Der Versicherungsnehmer im OLG-Bezirk Dresden prallte mit seinem PKW frontal gegen ein Straßenbaum, nachdem er beim Anfahren das Fahrzeug stark beschleunigt hatte. Das Fahrzeug erlitt hierbei einen Totalschaden. Der Versicherer hat die Regulierung des Schadens abgelehnt, weil der Versicherungsnehmer den Unfall vorsätzlich in Suizidabsicht herbeigeführt habe. Damit greift die vereinbarte Ausschlussklausel.

Das zuständige Landgericht hatte ein unfallanalytisches Gutachten eingeholt. Danach lasse sich keine Suizidabsicht beweisen. Gleichwohl hat es die Klage abgewiesen. Es könne dahinstehen, ob der Kläger den Unfall vorsätzlich herbeigeführt habe. Sein Verhalten stellte sich jedenfalls deswegen als grob fahrlässig dar, weil er es versäumt habe, den durch die Beschleunigung ausgelösten Driftvorgang dadurch abzuwenden, dass er den Fuß vom Gaspedal genommen hätte. Dies stelle sich als so schwerwiegendes Versäumnis dar, dass hier ausnahmsweise eine Leistungskürzung auf 0 gerechtfertigt sei.
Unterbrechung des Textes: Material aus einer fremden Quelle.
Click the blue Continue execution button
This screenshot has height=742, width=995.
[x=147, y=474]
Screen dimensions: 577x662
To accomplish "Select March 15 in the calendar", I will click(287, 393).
Das Oberlandesgericht Dresden hat auf die Berufung des Versicherungsnehmers das Urteil geändert und den Versicherer antragsgemäß verurteilt. Er stellt klar: es handelt sich bei dem zu prüfenden Ereignis um einen „Unfall“ im Sinne des Versicherungsrechts. Ein solcher liege auch vor, wenn der Schadensfall vorsätzlich herbeigeführt worden sei. Für das vorliegen eines Unfalls komme es allein darauf an, dass der Schaden durch eine von außen plötzlich einwirkender mechanischer Kraft herbeigeführt werde. Dies sei hier durch den Zusammenprall mit dem Straßenbaum der Fall.

Ein Haftungsausschluss wegen einer grob fahrlässigen Herbeiführung des Unfalls kommt nach den eindeutigen Versicherungsbedingungen nicht in Betracht. Dort heißt es nämlich ausdrücklich: „wir verzichten in der Fahrzeugversicherung auf den Einwand der grob fahrlässigen Herbeiführung des Schadens.“ Gegen die Wirksamkeit dieser Verzichtsklausel hatte das OLG keine Bedenken.